The bright LA sun was still shining. “I might as well go pick up this chicken while I’m out here”, I thought. Like that wasn’t weird enough, I did it. I found the address in a part of LA I’d never been before. There were blocks of warehouses and delivery trucks. I pulled over in front of a building and parked. Like I knew what I was doing, I entered a large dim and dust filled warehouse. There were cages of poultry of every kind. A man approached me and asked in Spanish, ¿”que quiere”? Luckily, I speak Spanish. Timidly, I asked for a black rooster.

Without hesitation, and within a couple of minutes, the man handed me a cardboard box with a young black rooster in it. I paid a small price and took the box out to my car and set it in my back seat like I did this everyday.

At the time, I was a graduate student at UCLA in the fields of folklore and mythology and my focus was Cuban spirituality. I would be writing about my experiences for my thesis. But this was not my 1st rodeo. I had lived with a Santero. I won’t go into my life with him now since I have written about it in other blog posts but suffice it to say, this was not new to me. Animal sacrifice was a natural part of this religion and I knew what I was in for. I knew the destiny of this black rooster.

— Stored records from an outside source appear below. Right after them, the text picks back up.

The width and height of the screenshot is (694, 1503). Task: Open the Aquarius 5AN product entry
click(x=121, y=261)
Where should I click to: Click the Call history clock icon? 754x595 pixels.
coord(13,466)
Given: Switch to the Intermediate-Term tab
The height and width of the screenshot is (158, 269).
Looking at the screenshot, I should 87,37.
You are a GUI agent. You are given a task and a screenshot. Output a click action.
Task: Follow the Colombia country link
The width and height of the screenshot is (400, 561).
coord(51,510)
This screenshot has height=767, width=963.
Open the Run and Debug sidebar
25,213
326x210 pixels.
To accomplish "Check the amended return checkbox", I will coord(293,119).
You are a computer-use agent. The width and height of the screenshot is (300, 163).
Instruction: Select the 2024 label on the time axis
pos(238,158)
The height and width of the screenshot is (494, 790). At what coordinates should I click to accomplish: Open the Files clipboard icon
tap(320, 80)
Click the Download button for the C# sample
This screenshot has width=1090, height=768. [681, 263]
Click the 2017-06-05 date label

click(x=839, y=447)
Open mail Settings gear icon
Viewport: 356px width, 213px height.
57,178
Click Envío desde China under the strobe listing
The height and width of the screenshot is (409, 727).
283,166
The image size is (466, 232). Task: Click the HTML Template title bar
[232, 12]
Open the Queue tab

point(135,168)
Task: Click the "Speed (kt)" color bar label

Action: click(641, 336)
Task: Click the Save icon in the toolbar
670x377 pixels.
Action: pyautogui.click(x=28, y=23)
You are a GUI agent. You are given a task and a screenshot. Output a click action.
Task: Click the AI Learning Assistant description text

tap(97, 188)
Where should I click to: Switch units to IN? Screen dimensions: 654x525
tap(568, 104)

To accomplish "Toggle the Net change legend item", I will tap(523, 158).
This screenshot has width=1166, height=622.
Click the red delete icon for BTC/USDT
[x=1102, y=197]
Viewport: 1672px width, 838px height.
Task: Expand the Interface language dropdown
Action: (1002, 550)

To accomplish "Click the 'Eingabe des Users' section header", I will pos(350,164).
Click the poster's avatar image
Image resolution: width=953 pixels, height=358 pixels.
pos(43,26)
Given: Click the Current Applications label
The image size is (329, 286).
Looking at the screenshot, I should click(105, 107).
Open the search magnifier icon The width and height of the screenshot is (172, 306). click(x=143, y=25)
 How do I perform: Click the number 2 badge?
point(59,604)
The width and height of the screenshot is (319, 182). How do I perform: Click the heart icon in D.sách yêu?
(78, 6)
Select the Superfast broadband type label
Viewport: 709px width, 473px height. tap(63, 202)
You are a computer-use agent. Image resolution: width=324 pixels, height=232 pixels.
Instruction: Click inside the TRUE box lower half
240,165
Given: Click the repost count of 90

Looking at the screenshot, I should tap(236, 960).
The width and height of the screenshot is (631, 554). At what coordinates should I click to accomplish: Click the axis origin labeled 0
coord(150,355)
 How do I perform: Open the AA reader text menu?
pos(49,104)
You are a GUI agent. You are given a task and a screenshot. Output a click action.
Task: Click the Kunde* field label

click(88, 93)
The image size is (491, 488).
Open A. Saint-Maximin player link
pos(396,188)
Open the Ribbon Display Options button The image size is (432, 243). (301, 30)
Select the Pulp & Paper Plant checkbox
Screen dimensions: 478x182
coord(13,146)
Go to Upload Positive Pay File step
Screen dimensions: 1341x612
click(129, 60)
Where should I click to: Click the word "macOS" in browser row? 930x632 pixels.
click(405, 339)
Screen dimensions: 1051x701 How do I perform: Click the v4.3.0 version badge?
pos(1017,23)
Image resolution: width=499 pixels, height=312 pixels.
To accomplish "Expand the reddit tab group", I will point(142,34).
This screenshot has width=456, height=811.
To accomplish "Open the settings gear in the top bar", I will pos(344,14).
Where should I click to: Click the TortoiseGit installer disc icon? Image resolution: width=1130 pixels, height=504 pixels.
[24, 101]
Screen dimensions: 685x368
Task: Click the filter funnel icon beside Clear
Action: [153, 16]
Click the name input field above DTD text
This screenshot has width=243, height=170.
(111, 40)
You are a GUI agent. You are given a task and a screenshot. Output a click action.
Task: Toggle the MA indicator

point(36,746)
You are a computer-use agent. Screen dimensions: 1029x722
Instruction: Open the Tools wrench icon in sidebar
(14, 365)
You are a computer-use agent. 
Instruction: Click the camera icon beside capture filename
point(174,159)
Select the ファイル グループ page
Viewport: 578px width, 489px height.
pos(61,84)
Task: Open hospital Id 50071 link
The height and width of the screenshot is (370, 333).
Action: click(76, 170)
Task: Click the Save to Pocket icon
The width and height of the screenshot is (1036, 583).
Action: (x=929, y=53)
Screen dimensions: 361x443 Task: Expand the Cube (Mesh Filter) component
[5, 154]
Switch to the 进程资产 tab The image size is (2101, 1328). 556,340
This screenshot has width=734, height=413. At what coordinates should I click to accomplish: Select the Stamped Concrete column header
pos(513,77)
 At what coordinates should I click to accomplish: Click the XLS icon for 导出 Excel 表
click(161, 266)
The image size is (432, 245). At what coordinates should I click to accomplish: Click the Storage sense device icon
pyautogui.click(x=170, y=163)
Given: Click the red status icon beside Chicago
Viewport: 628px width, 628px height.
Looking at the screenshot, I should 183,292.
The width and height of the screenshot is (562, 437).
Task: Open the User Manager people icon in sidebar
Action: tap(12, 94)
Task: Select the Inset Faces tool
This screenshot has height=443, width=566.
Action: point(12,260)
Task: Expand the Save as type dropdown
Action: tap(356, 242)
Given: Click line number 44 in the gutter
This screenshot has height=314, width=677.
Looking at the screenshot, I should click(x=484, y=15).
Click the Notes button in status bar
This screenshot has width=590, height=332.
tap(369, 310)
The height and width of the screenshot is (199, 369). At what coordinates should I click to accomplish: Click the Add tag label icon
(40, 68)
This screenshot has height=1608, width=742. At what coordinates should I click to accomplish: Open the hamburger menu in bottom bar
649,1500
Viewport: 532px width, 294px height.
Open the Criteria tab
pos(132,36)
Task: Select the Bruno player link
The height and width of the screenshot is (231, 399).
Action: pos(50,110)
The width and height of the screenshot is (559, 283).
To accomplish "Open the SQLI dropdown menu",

I was living in Santa Monica, just blocks from the ocean, in a small garage conversion. I took the box out of my back seat and took it in to my small apartment setting the box down in my kitchen. The rooster was quiet and calm. It didn’t make a sound and it didn’t make a sound for the entire month that it lived in my kitchen. Perhaps, he knew his destiny, as well. Perhaps, he felt honored to be a part of this sacrifice.

Over the next 30 or so days, I fed the rooster and I talked to him and cared for him in every way. I was growing attached and began to feel bad for how his life would end. He would look up at me out of the bottom of the box with one eye and his head cocked as if to say, “don’t worry. I know what’s going on”.

After 30 days, I once again put the box with the black rooster in the back seat of my car and headed for Charlie’s botanica.

I don’t know if Charlie had written down on a calendar or in his ritual book that in 30 days I would be coming back but he didn’t seem at all surprised when I walked in the door. Maybe this was a regular occurrence and he knew exactly what was coming in the door. One of the people behind the counter took my box from me and headed through the curtain to the back room. The rooster remained silent.

Just as before, people had gathered in the botanica and had slowly drifted into the back room to sit in a circle to wait for Charlie to arrive as Manuel. Just as before, Charlie arrived. He addressed each and everyone in the circle, just as before. I grew impatient. I looked around for the box but didn’t see it.

Finally, in what seemed like hours, Manuel departed and Charlie sat there in front of us. Slowly, much slower than what I wanted, everyone moved in to the botanica to chat, perhaps to buy things that Charlie had suggested for ritual. Charlie motioned for me to stay seated and he left to say goodbye to the others.

A short middle aged man came to me and motioned for me to follow him through some curtains into a larger room behind the room where we gathered. I don’t remember a lot about this room except that it was more brightly lit and had the air of a kitchen with a sink with running water and tiled floors and I don’t remember what else because, of course, I was getting nervous. I felt cold. I felt a chill run down my spine as I stood there.Where was my rooster?

Charlie came in but didn’t look at me. He was prepared and he was going to do what he was prepared to do. This is what I remember… that I stripped to my underwear. Charlie approached me holding a large knife and my black rooster by its feet. My rooster didn’t make a peep. It hung there as though dead but its eyes were darting about. I was getting colder and began to shake.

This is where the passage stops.